**Problem to work on**:
Can you repeat everything in the material below, from the line containing "Where should I" down to the line containing "[x=25, y=136]", both included, while leaving the pictures out of your answer?

**Given data**:
====
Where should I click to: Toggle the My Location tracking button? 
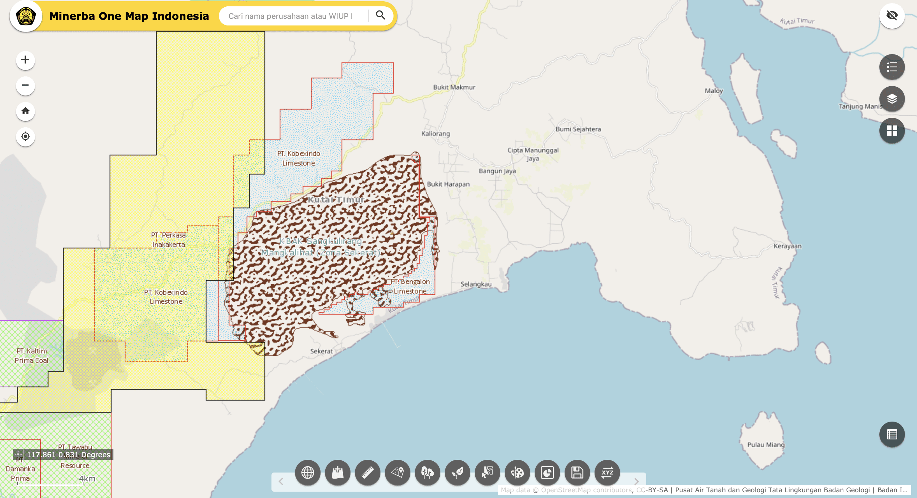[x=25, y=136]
====
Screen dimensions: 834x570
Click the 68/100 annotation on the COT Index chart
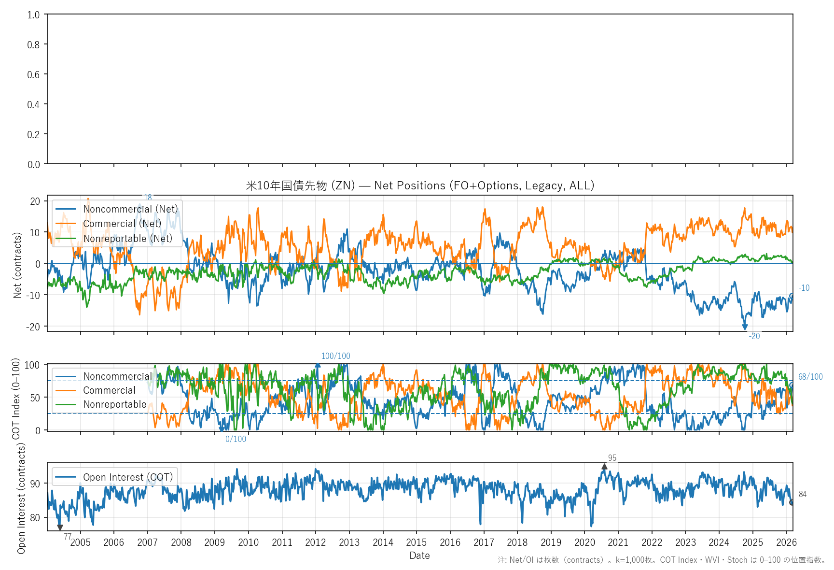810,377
====
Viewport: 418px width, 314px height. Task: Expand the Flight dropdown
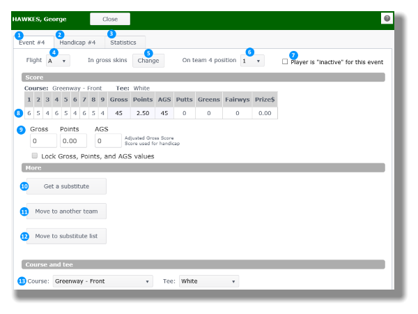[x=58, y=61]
====
**Solution below**:
Where should I click to: Toggle the My Location tracking button? 
[x=25, y=136]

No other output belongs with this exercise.